Al centro del dipinto, all’interno di due tetraedri (dharmadayo – due poliedri con quattro facce triangolari) fusi insieme, si erge Vajrayogini, di colore rosso, con un solo volto, tre occhi e lunghi capelli giallo scuro che fluttuano verso l’alto. È adornata con una tiara d’oro decorata con cinque teschi bianchi, nastri, orecchini d’oro e gioielli, una ghirlanda di cinquanta teste, una collana d’ossa, cintura, bracciali e cavigliere, oltre a una lunga sciarpa che si libra intorno alle spalle. Brandisce un coltello ricurvo da scuoiamento nella mano destra e tiene all’altezza del cuore una coppa cranica nella mano sinistra. Con il gomito sinistro sostiene un bastone tantrico katvanga posizionato verticalmente. Assume una postura danzante, con la gamba destra sollevata e la sinistra che preme su un disco solare posto sopra una figura distesa. Sopra un disco lunare e un loto rosa, è completamente avvolta da fiamme arancioni, simbolo della consapevolezza primordiale.
La sua iconografia è ricca di significati allegorici. Il suo corpo rosso rappresenta il potere vitale, il sangue della nascita e il fuoco interiore della trasformazione spirituale. Il suo singolo volto simboleggia la realizzazione che tutto ha una radice comune nel vuoto, mentre i tre occhi indicano la capacità di percepire passato, presente e futuro. Le sue due braccia rappresentano la sua conoscenza di entrambe le realtà, relativa e assoluta. La gamba destra estesa e la sinistra leggermente piegata evocano la danza dell’illuminazione, mentre gli oggetti che tiene in mano esprimono la sua potenza: il coltello curvo simboleggia la capacità di recidere gli ostacoli e le illusioni, mentre la coppa cranica da cui beve rappresenta la pura luce della beatitudine. L’intero ambiente in cui è immersa è costituito da siti di cremazione, a simboleggiare il superamento dell’illusione del mondo fenomenico.
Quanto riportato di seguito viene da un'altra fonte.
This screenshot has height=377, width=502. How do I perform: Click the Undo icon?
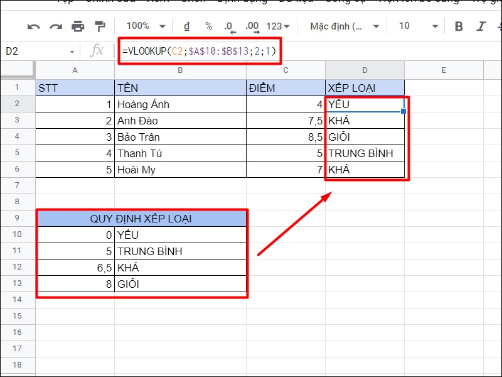[x=35, y=26]
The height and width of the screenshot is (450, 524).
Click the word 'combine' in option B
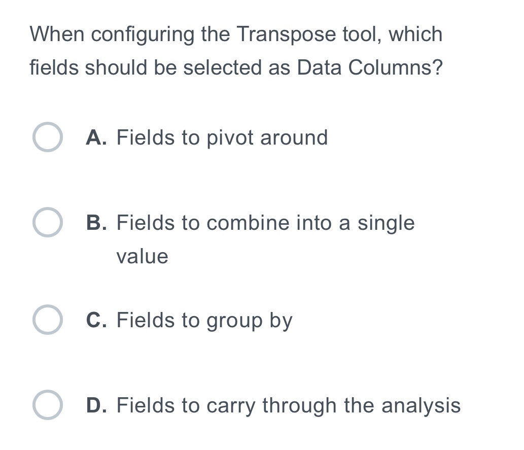(248, 223)
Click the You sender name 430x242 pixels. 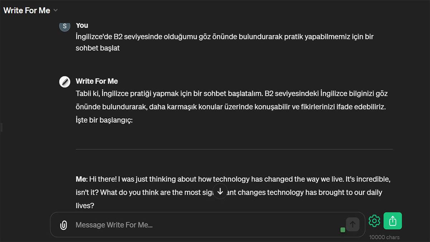click(82, 25)
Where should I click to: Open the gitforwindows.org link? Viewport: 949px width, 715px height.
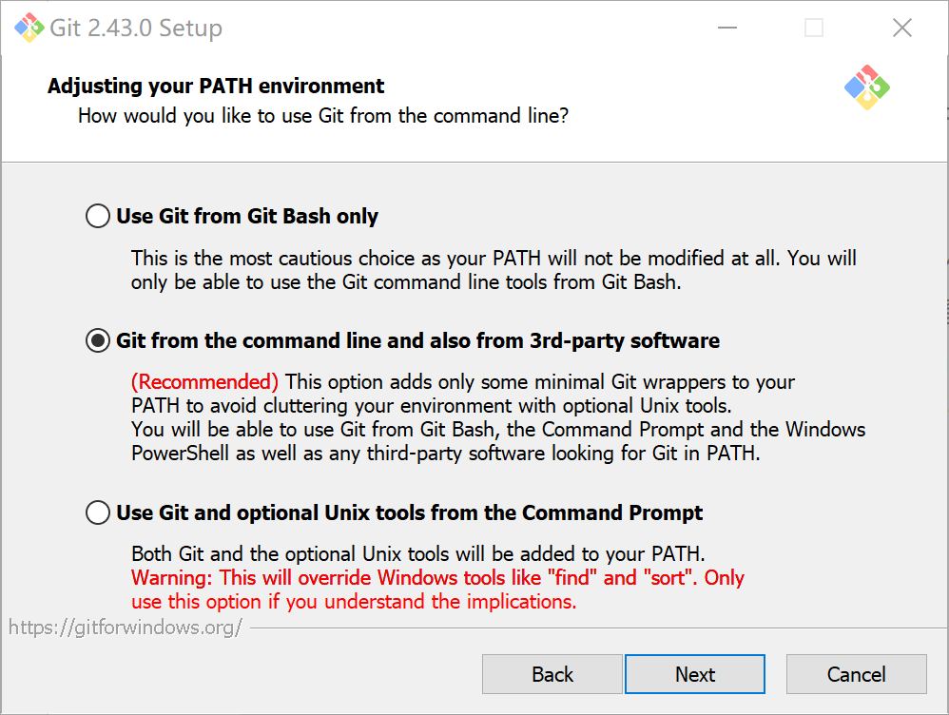[x=126, y=628]
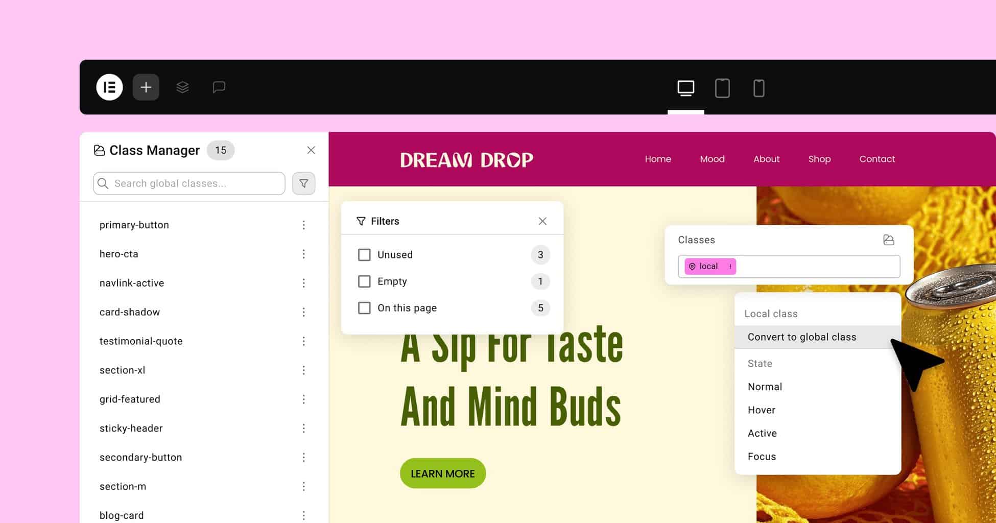Go to the Shop nav link

tap(819, 159)
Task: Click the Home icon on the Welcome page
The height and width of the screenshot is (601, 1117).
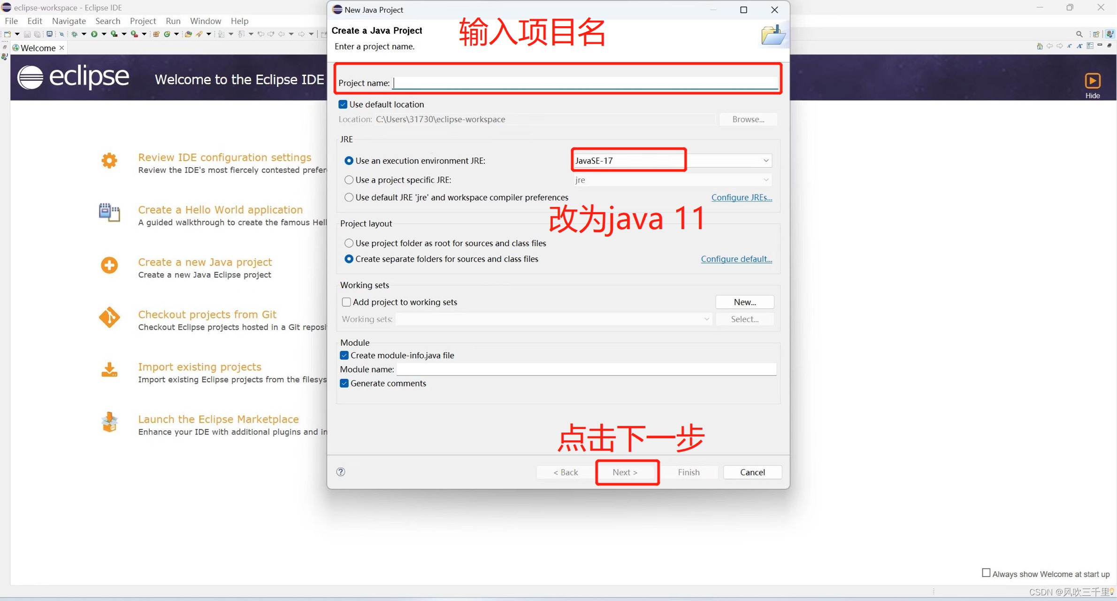Action: click(1040, 46)
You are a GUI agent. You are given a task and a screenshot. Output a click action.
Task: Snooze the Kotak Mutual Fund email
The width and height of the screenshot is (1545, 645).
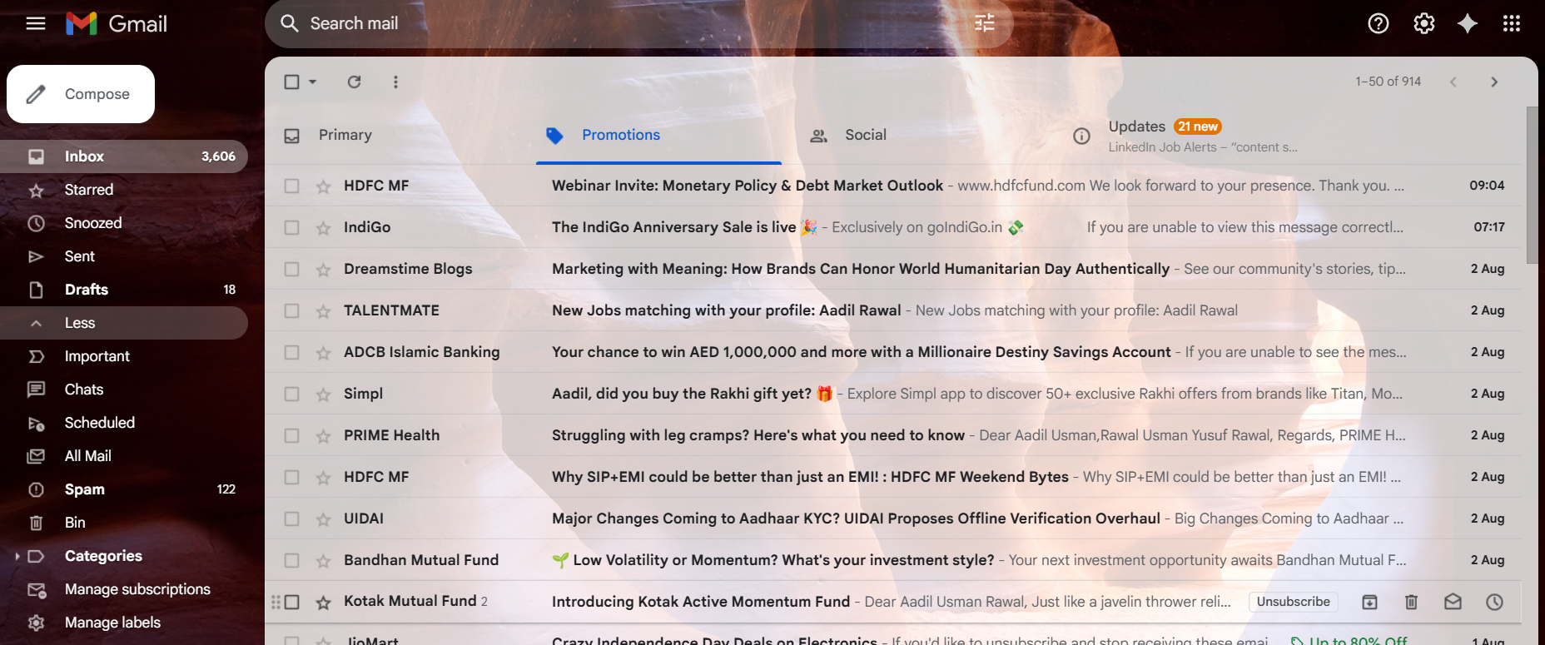[x=1494, y=602]
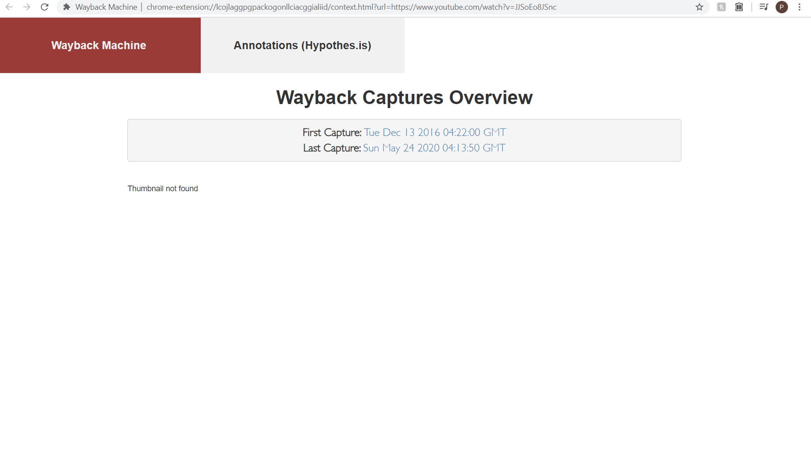Open the Annotations (Hypothes.is) tab
The width and height of the screenshot is (811, 456).
point(302,45)
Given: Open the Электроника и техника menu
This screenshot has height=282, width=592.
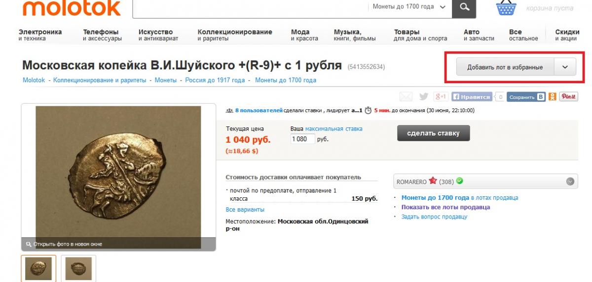Looking at the screenshot, I should coord(40,35).
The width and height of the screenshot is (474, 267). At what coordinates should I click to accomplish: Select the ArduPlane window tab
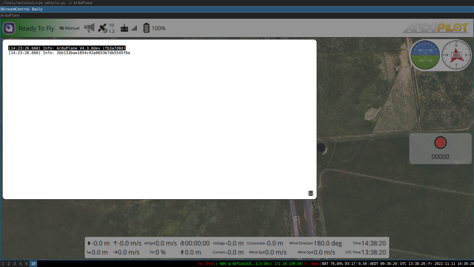point(10,15)
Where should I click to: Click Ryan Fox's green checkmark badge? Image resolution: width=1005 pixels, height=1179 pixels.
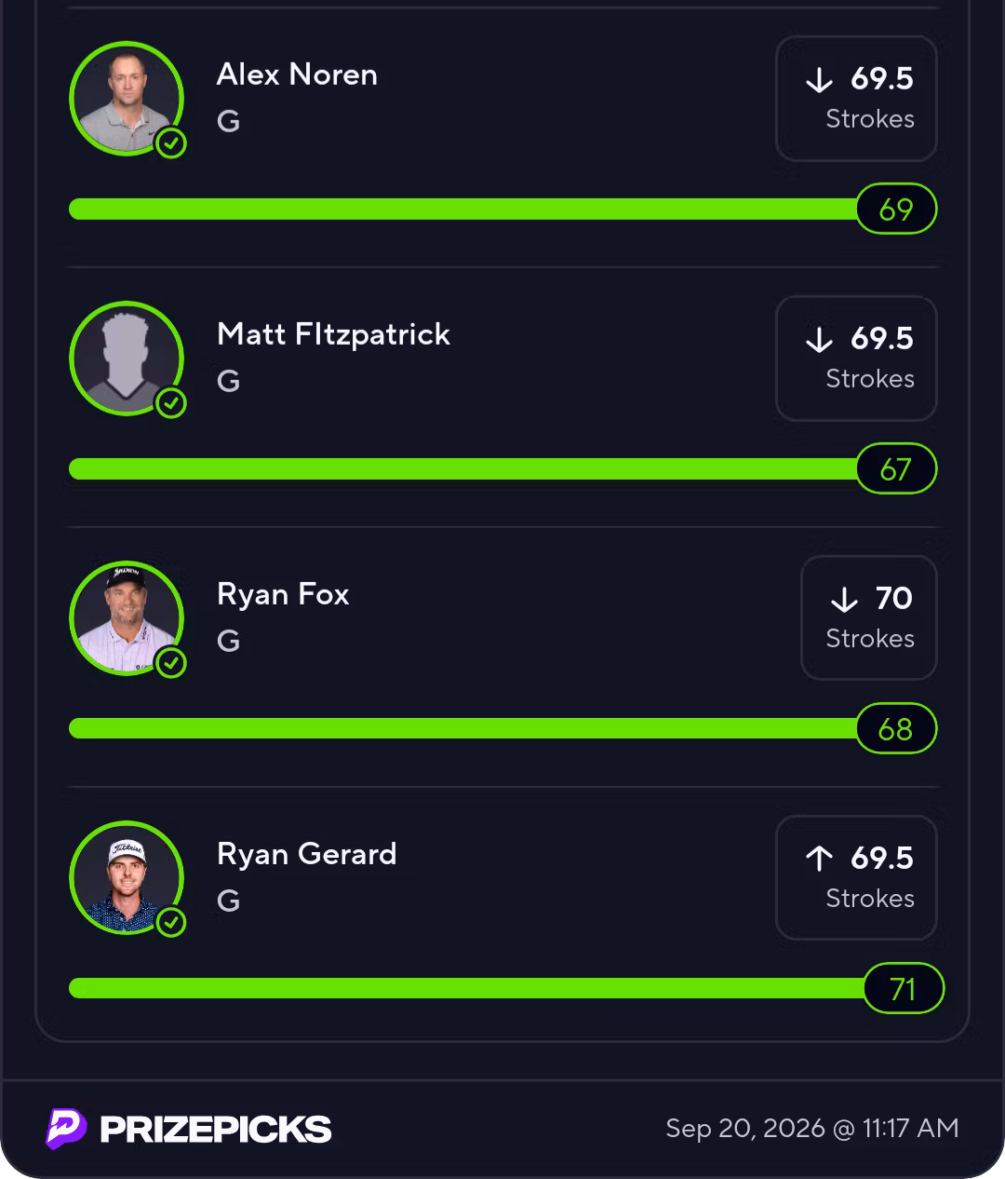click(171, 663)
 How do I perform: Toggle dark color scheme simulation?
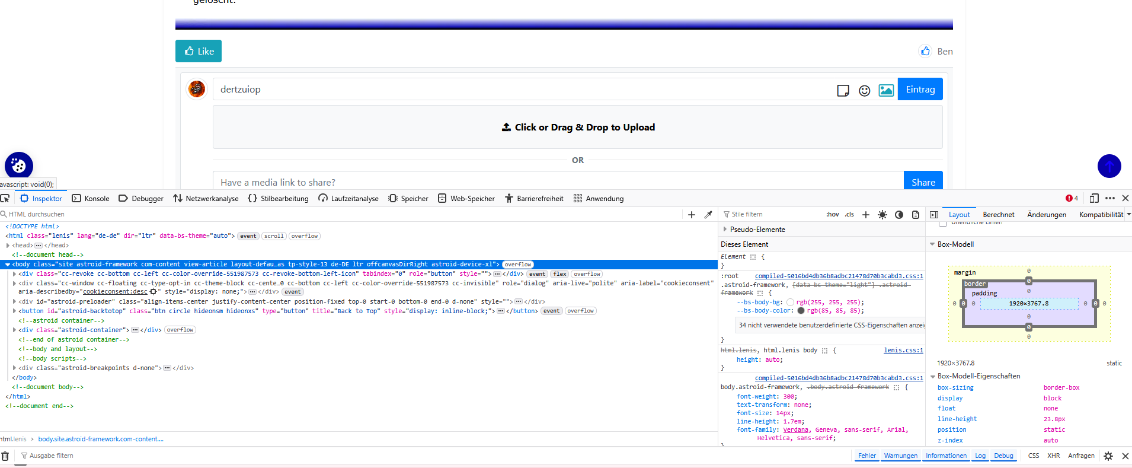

Vajrayogini possiede tre corpi o livelli di manifestazione come Buddha. Il suo corpo supremo è il “corpo di verità” (dharma-kaya), privo di forma, costituito da pura luce e conoscenza. Inoltre, si manifesta attraverso i “corpi di beatitudine” (sambhogakaya), forme sottili e celestiali con cui appare come divinità, raggiungendo l’illuminazione, impartendo saggezza e ispirando gli esseri senzienti. Infine, il “corpo di emanazione” (nirmanakaya) le permette di manifestarsi nel mondo fisico tra gli esseri umani.
Vajrayogini è una Dakini (spirito femminile di tradizione hindū), incarnazione della grazia e dell’annientamento dell’ego, che dissolve le illusioni e le identificazioni errate. Ogni elemento della sua iconografia simboleggia ciò che dobbiamo abbandonare, il sentiero spirituale da percorrere e il risultato da raggiungere per conseguire uno stato di illuminazione assoluta. Il fatto che calpesti delle divinità terrene rappresenta la sua vittoria sul desiderio, sull’odio e sull’ignoranza. I suoi cinque ornamenti simboleggiano le cinque perfezioni di tutti i Buddha, mentre il suo corpo, nella sua essenza primordiale, incarna la saggezza universale dei Buddha.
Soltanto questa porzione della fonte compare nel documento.